I know what you’re thinking, does this girl not have anything better to do with her life, and the answer is yes! I have much better things to do. I start College in the fall, I need to study for placement tests, apply for scholarships; however, I am the Queen of procrastination, so I prefer to indulge such fantasies instead of working on getting my life together. I need this. My self-esteem needs this. I actually spent a large portion of my early Sunday morning primping and priming in hopes of catching his jock eyes, all of this at the expense of my Father’s wrath, which I just narrowly managed to avoid, yay me!
I love a good spoiler, so let me just cut this short, my efforts fell flat and I spent the majority of my Sunday wallowing in a woe-is-me type of situation. All I was missing was the Taylor Swift soundtrack to my life and a nice big bowl of cookie dough ice cream. I couldn’t even play out my pity party out like I wanted as my father doesn’t believe in junk food, and honestly, Taylor swift is at the point where she is waaaaaay too rich to relate to my pain. I cried into one-ply tissue, she cries into a bank account full of moolah underneath silk covers, do you see the difference?

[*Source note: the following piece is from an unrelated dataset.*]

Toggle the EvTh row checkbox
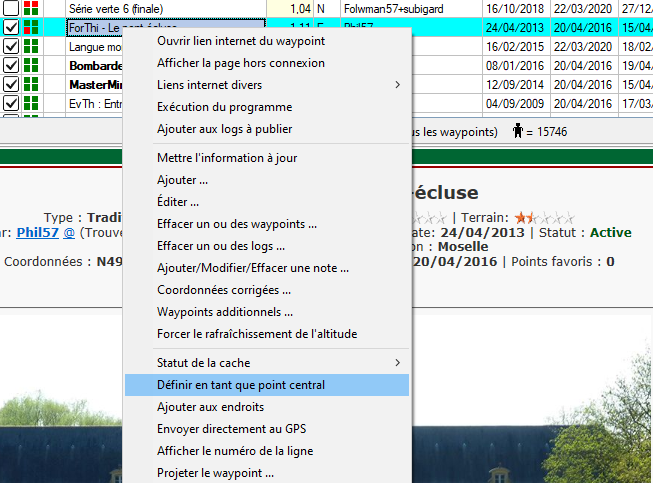The width and height of the screenshot is (653, 483). [11, 104]
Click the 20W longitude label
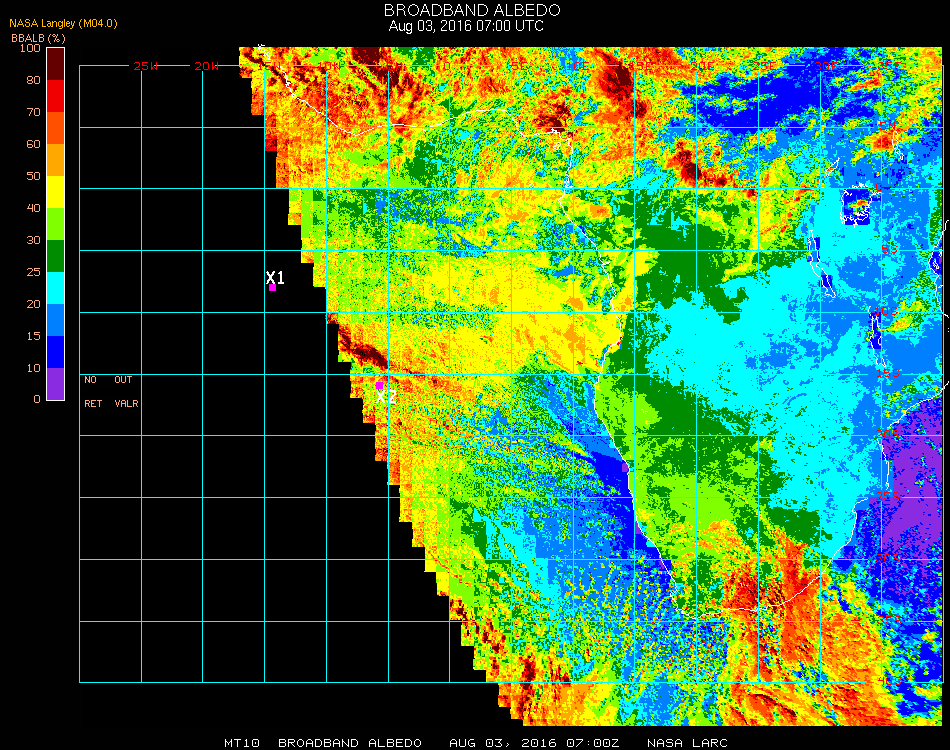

I’m going to get back to my wonderful pity fest, whilst hoping I will not be getting sued by Ms. Swift for referencing her in my teeny-bop-he-doesn’t-love-me-back-post, whilst simultaneously refraining myself from stalking his Instagram and Twitter page as I have already indulged myself with that task enough this morning. See how well I can multi-task? Lord knows I lie about it’s existence enough on my CV, so it is good to know that multi-tasking is a skill that I somewhat have, even if it is laying dormant for the majority of the time.